======== Data for this exercise

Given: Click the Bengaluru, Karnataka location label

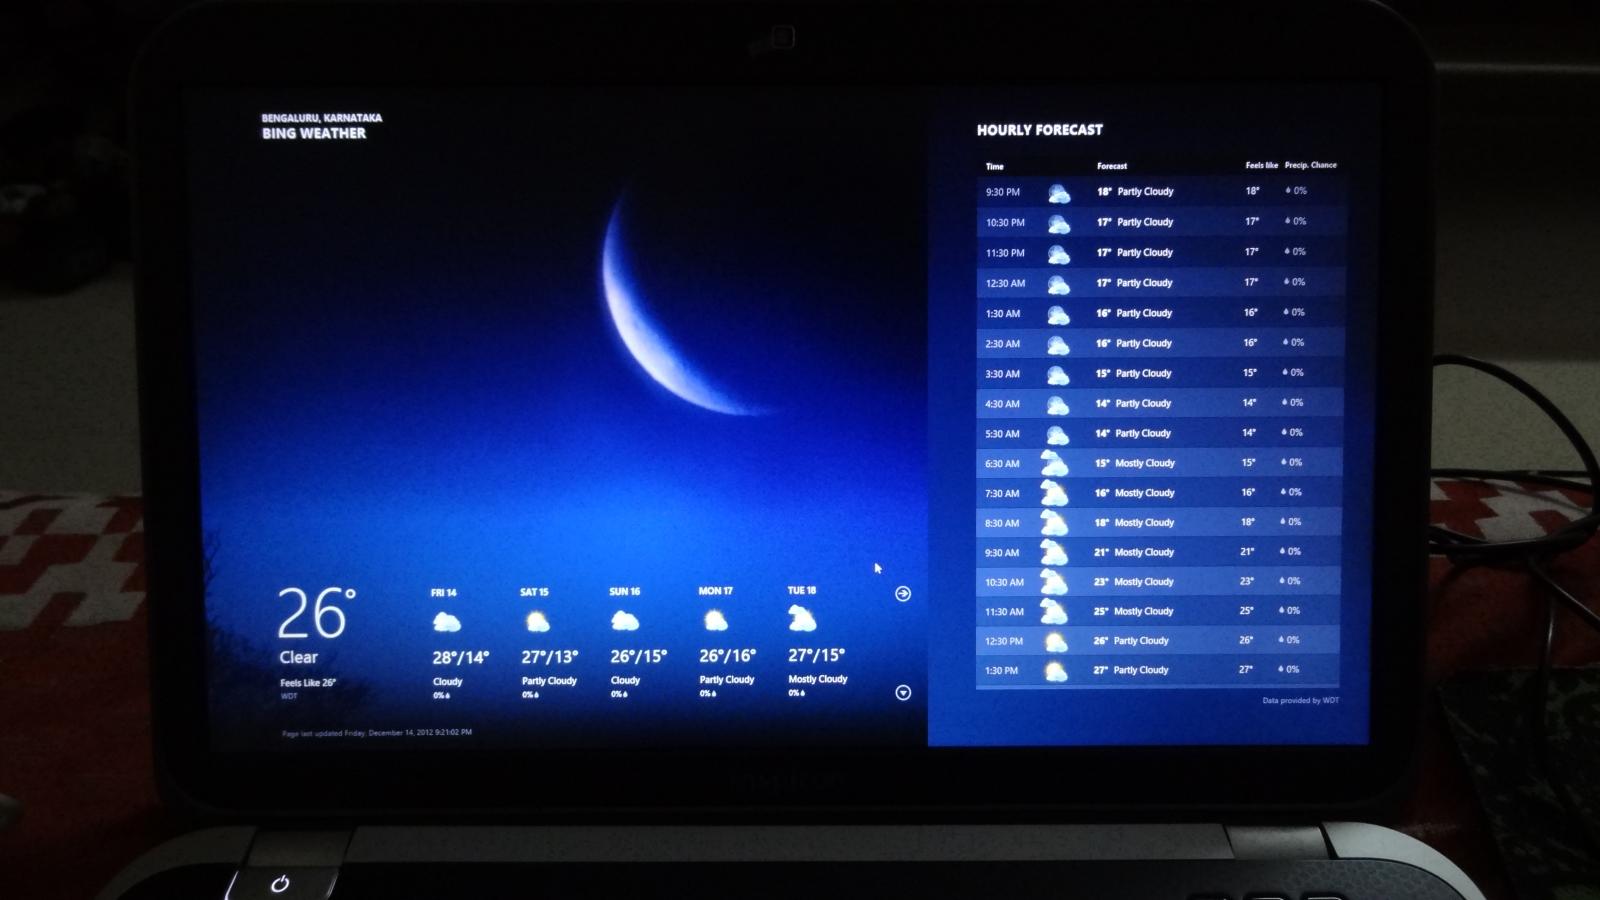Looking at the screenshot, I should (321, 118).
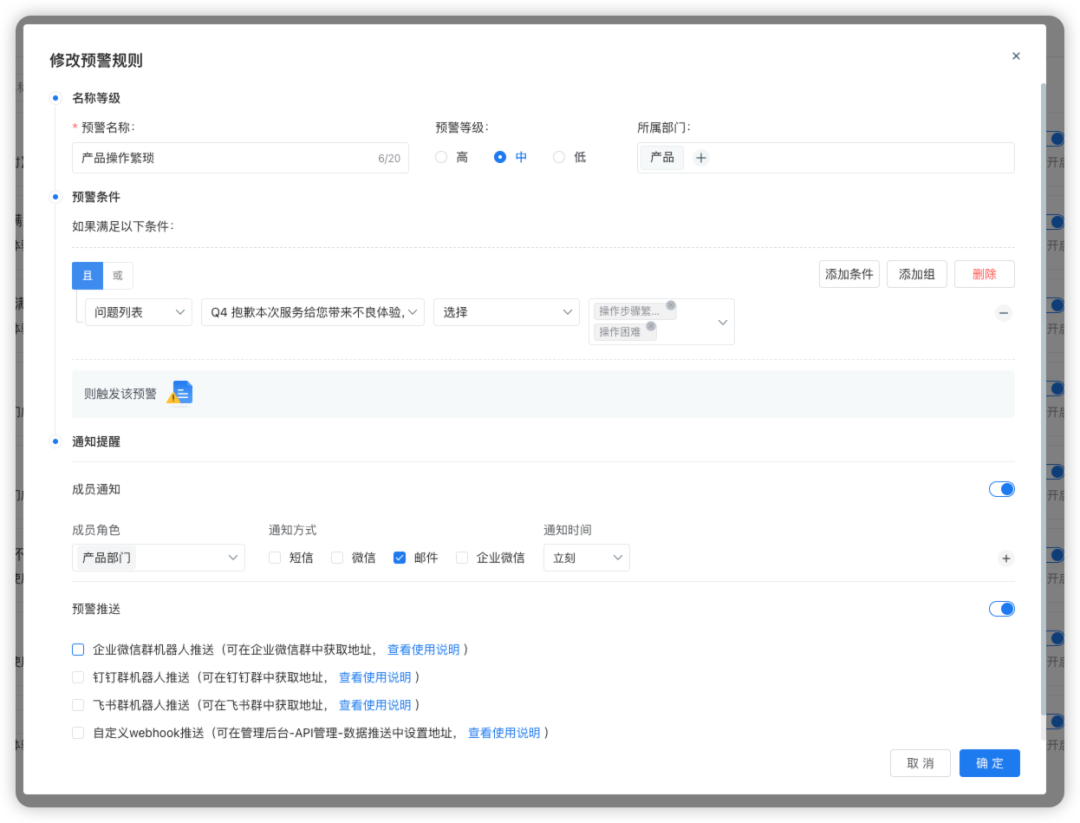Viewport: 1080px width, 823px height.
Task: Enable the 短信 notification checkbox
Action: coord(275,558)
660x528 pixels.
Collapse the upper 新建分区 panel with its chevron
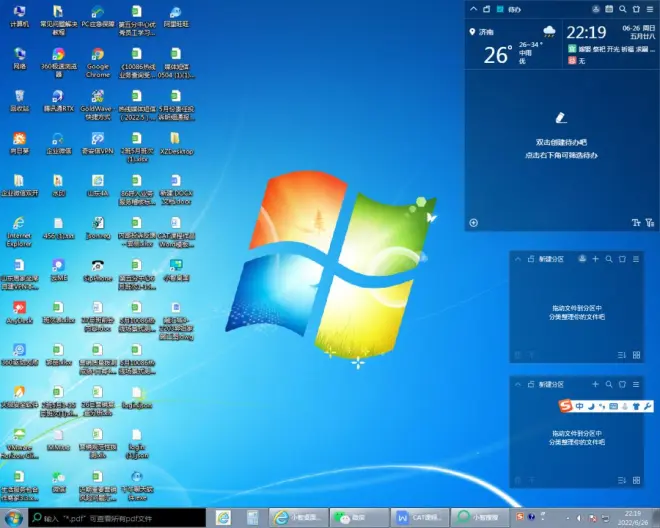517,259
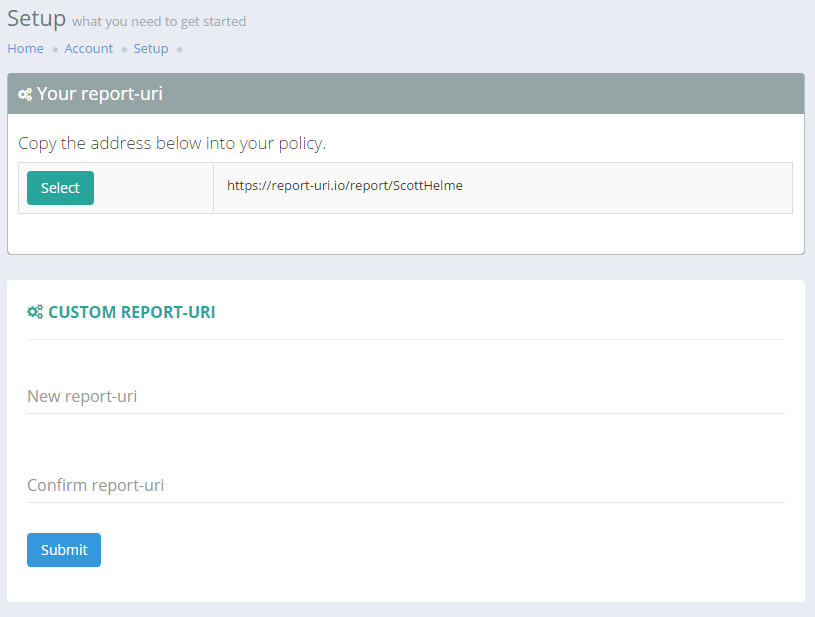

================

Assignment: Give every entry back unchanged, with no pictures.

Task output:
Given: Click the Bengaluru, Karnataka location label

Looking at the screenshot, I should (321, 118).
Viewport: 1080px width, 823px height.
Task: Enable the 短信 notification checkbox
Action: coord(275,558)
660x528 pixels.
Collapse the upper 新建分区 panel with its chevron
517,259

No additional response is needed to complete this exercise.